» INSTRUCTIONS FOR THE TASK
Go to the line containing "Specials (263, 49)" in the records below and retype from there through the final line, exactly.
++++
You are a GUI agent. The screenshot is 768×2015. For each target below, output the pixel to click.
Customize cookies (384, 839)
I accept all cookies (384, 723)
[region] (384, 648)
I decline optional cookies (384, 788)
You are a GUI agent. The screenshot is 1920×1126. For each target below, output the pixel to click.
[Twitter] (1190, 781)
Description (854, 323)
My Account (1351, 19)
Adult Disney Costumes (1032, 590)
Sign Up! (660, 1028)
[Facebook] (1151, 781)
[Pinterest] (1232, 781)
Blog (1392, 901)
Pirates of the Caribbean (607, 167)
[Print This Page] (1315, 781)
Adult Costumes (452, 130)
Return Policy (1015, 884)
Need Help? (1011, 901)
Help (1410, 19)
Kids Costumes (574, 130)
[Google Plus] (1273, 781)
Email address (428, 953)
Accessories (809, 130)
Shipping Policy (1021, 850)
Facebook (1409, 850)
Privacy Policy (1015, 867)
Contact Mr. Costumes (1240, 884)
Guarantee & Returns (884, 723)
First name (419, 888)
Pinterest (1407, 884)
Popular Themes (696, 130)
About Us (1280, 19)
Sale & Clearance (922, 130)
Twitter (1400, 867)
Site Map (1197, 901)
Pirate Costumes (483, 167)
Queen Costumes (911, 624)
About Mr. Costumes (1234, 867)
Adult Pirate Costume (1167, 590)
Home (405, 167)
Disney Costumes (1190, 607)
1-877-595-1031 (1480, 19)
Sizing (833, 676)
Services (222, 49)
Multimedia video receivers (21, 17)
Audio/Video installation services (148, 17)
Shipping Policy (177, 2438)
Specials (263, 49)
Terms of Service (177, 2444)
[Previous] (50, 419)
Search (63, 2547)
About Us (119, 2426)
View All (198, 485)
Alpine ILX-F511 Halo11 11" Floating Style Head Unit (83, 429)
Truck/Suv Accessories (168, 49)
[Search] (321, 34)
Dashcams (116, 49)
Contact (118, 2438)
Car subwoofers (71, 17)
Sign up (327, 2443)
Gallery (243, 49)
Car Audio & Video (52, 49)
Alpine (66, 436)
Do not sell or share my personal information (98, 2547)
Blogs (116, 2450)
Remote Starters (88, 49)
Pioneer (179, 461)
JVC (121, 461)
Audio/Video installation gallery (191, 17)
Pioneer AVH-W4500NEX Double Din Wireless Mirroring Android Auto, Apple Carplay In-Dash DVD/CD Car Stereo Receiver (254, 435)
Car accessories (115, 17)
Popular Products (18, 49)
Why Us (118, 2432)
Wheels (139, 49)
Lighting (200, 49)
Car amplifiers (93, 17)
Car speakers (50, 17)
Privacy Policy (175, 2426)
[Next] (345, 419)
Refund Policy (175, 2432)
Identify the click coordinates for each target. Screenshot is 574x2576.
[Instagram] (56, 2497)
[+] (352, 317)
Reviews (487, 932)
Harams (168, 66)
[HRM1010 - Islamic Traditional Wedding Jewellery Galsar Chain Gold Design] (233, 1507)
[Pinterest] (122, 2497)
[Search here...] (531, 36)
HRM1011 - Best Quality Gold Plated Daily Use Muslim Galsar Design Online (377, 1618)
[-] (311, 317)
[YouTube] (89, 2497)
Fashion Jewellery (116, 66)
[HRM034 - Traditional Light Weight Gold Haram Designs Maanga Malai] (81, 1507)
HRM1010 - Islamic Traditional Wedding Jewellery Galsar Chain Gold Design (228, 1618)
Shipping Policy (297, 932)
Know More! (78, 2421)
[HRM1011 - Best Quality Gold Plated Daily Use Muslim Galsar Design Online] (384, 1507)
++++
» TASK OUTPUT
Specials (263, 49)
Terms of Service (177, 2444)
[Previous] (50, 419)
Search (63, 2547)
About Us (119, 2426)
View All (198, 485)
Alpine ILX-F511 Halo11 11" Floating Style Head Unit (83, 429)
Truck/Suv Accessories (168, 49)
[Search] (321, 34)
Dashcams (116, 49)
Contact (118, 2438)
Car subwoofers (71, 17)
Sign up (327, 2443)
Gallery (243, 49)
Car Audio & Video (52, 49)
Alpine (66, 436)
Do not sell or share my personal information (98, 2547)
Blogs (116, 2450)
Remote Starters (88, 49)
Pioneer (179, 461)
JVC (121, 461)
Audio/Video installation gallery (191, 17)
Pioneer AVH-W4500NEX Double Din Wireless Mirroring Android Auto, Apple Carplay In-Dash DVD/CD Car Stereo Receiver (254, 435)
Car accessories (115, 17)
Popular Products (18, 49)
Why Us (118, 2432)
Wheels (139, 49)
Lighting (200, 49)
Car amplifiers (93, 17)
Car speakers (50, 17)
Privacy Policy (175, 2426)
[Next] (345, 419)
Refund Policy (175, 2432)
Identify the click coordinates for each target. Screenshot is 574x2576.
[Instagram] (56, 2497)
[+] (352, 317)
Reviews (487, 932)
Harams (168, 66)
[HRM1010 - Islamic Traditional Wedding Jewellery Galsar Chain Gold Design] (233, 1507)
[Pinterest] (122, 2497)
[Search here...] (531, 36)
HRM1011 - Best Quality Gold Plated Daily Use Muslim Galsar Design Online (377, 1618)
[-] (311, 317)
[YouTube] (89, 2497)
Fashion Jewellery (116, 66)
[HRM034 - Traditional Light Weight Gold Haram Designs Maanga Malai] (81, 1507)
HRM1010 - Islamic Traditional Wedding Jewellery Galsar Chain Gold Design (228, 1618)
Shipping Policy (297, 932)
Know More! (78, 2421)
[HRM1011 - Best Quality Gold Plated Daily Use Muslim Galsar Design Online] (384, 1507)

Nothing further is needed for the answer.